December 19, 2025
Ghosts, vibes, and benchmark beef
LLM Year in Review
Ghost brains, broken tests, and a brawl over ‘vibe coding’
TLDR: Big shift: labs embraced RLVR, training AIs to earn verifiable rewards and think longer, making models feel smarter while benchmarks looked suspect. Comments erupted over haunted training data, power concentration, and ‘vibe coding,’ with calls for UI‑building AIs and fairer, open tooling—why this matters for everyone’s digital future.
Andrej Karpathy says 2025’s LLM glow‑up came from RLVR—a training stage where AIs get scored on math/code puzzles with right‑or‑wrong answers. Labs diverted compute into longer thinking time, so similarly sized models suddenly show their work and feel smarter (think OpenAI’s o3, following o1; see DeepSeek R1). The catch? Benchmarks started looking cooked; if you train on test‑like tasks, you crush the test. His “we’re summoning ghosts, not raising animals” metaphor stuck: genius one minute, gullible the next.

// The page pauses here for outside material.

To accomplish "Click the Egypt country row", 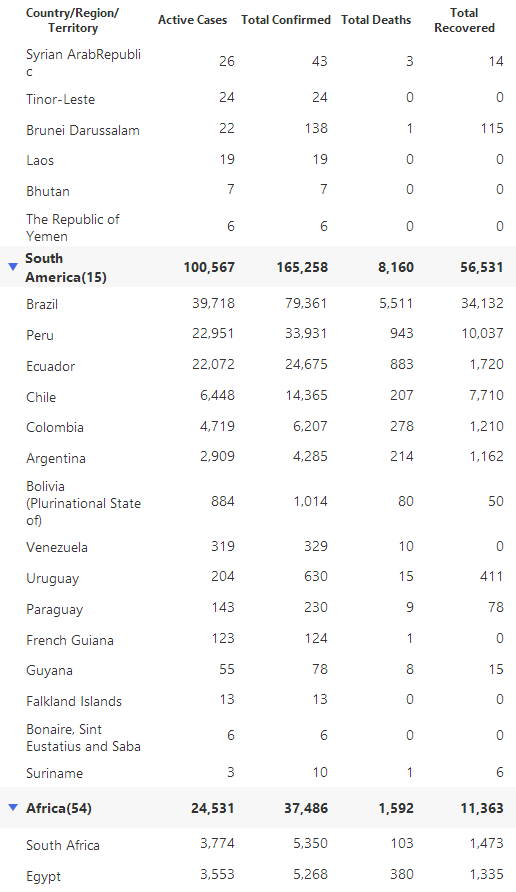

Commenters came in swinging. swyx blasted it onto X, while TheAceOfHearts demanded priorities: real UX, with AI that builds its own interfaces instead of walls of text. victorbuilds dropped the line of the week—“the call is coming from inside the dataset”—as bots reply to bots, haunting the training pool. thoughtpeddler pressed the uncomfortable stuff: power concentration, open‑source health, local hardware limits. And bgwalter lit the match on developer culture, roasting “vibe coding” as clout over craft. Result: a spicy split—builders cheering RLVR’s reasoning streak, skeptics yelling that tests are broken, data is haunted, and the future needs better UIs and a fairer power map.
Key Points
- •RLVR became a new major training stage in 2025, added to pretraining, SFT, and RLHF.
- •RLVR trains LLMs with automatically verifiable rewards, yielding reasoning-like strategies.

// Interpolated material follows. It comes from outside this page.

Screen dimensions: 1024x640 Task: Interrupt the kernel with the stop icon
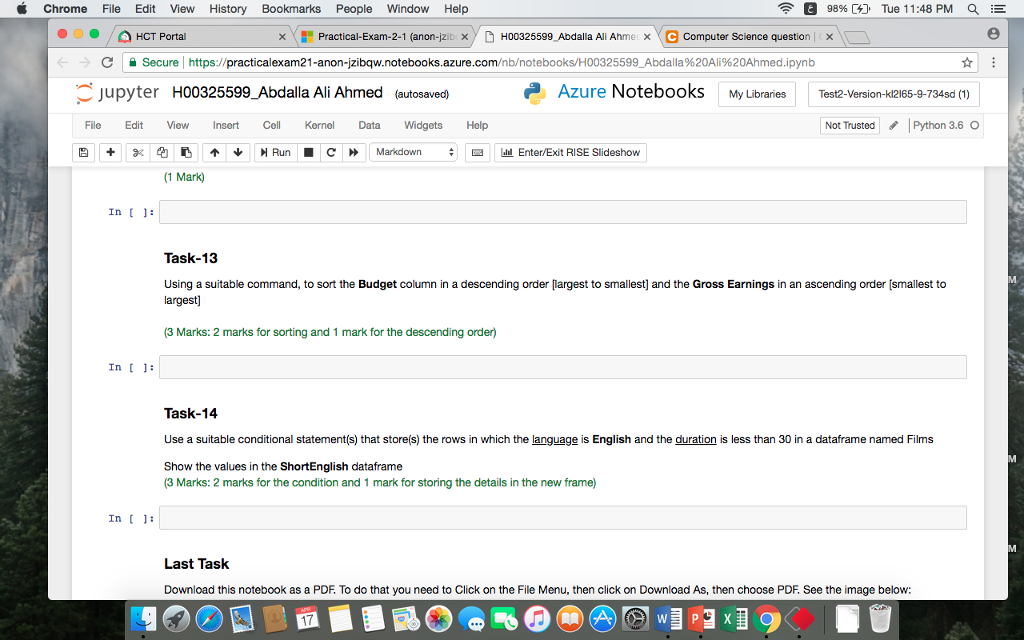point(308,152)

- •Labs shifted compute from pretraining to longer RLVR runs, achieving higher capability per dollar without larger models.
- •RLVR introduced a capability knob via test-time compute, using longer reasoning traces and increased “thinking time.”
- •Benchmark reliability decreased because many benchmarks are verifiable and susceptible to RLVR and synthetic data.